# CapstoneData Wrangling


Data wrangling is the second step in the Data Science Method. This step consists of multiple components including Data Collection, Data Organization, Data Definitions, and Data Cleaning.  



**The Data Science Method**  


1.   Problem Identification 

2.   **Data Wrangling** 
  * Data Collection
      - Locating the data
      - Data loading
      - Data joining
   * Data Organization
      -  File structure
      -  Git & Github
  * Data Definition
      - Column names
      - Data types (numeric, categorical, timestamp, etc.)
      - Description of the columns
      - Count or percent per unique values or codes (including NA)
      - The range of values or codes  
  * Data Cleaning
      - NA or missing data
      - Duplicates
 
3.   Exploratory Data Analysis 

4.   Pre-processing and Training Data Development

5.   Modeling 

6.   Documentation





## Data Collection

First, you'll load the needed packages and modules into Python. Then you'll load the data into a pandas dataframe for ease of use. Run the cell below to get started.

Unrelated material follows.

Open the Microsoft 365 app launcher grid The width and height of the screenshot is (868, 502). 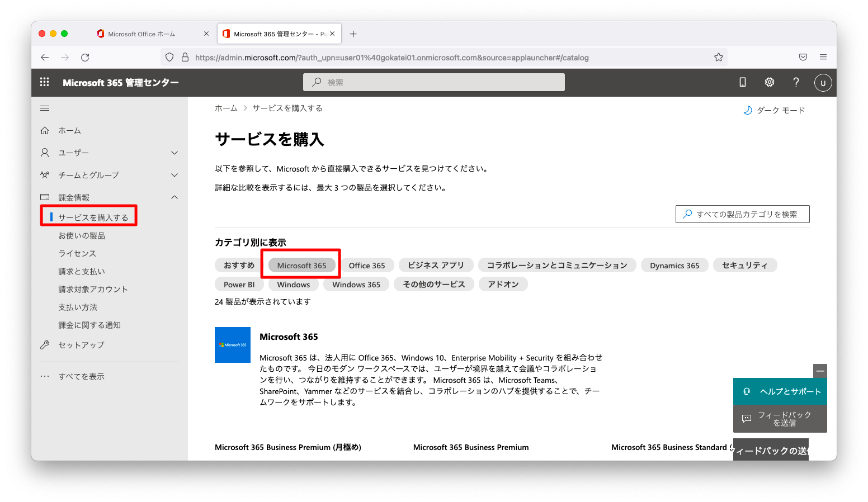click(44, 82)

#In this exercise we are going to cover 4 areas of Data Preparation
#1 - Data Load
#2 - Data Organsation
#3 - Data Definition
#4 - Data Cleaning

In [1]:
#load python packages
import os
import pandas as pd
import datetime
import seaborn as sns
import matplotlib.pyplot as plt
import numpy as np
%matplotlib inline

**<font color='teal'> Print the current working directory </font>**

In [2]:
os.getcwd()

'/Users/deepankarsingh/Data science/capstone project_demand_prediction/notebook'

### Load the data from the csv file
Data has been taken from kaggle .
Link for the data - https://www.kaggle.com/veeralakrishna/predict-demand?select=test.csv
File name as saved in the drive - `sales_data.csv`


<font color='teal'> **Load the data into a pandas dataframe and print the first five rows of the dataframe.**</font>

In [3]:
df = pd.read_csv("sales_data.csv" ,index_col= 'id' ,parse_dates = ['date'])
df.head()

Unnamed: 0_level_0,date,city,lat,long,pop,shop,brand,container,capacity,price,quantity
id,Unnamed: 1_level_1,Unnamed: 2_level_1,Unnamed: 3_level_1,Unnamed: 4_level_1,Unnamed: 5_level_1,Unnamed: 6_level_1,Unnamed: 7_level_1,Unnamed: 8_level_1,Unnamed: 9_level_1,Unnamed: 10_level_1,Unnamed: 11_level_1
0.0,2012-01-31,Athens,37.97945,23.71622,672130.0,shop_1,kinder-cola,glass,500ml,0.96,13280.0
1.0,2012-01-31,Athens,37.97945,23.71622,672130.0,shop_1,kinder-cola,plastic,1.5lt,2.86,6727.0
2.0,2012-01-31,Athens,37.97945,23.71622,672130.0,shop_1,kinder-cola,can,330ml,0.87,9848.0
3.0,2012-01-31,Athens,37.97945,23.71622,672130.0,shop_1,adult-cola,glass,500ml,1.0,20050.0
4.0,2012-01-31,Athens,37.97945,23.71622,672130.0,shop_1,adult-cola,can,330ml,0.39,25696.0


## Data Organization

Data organization for this guided capstone involves creating a basic project folder structure. As you read in the Medium article introducing the data wrangling step, this step is often completed using Github or a module such as cookiecutter. Now that you have your data and your notebook pointing to your working project directory, let's start by printing the current file location. You'll then create a few subfolders to keep your project organized.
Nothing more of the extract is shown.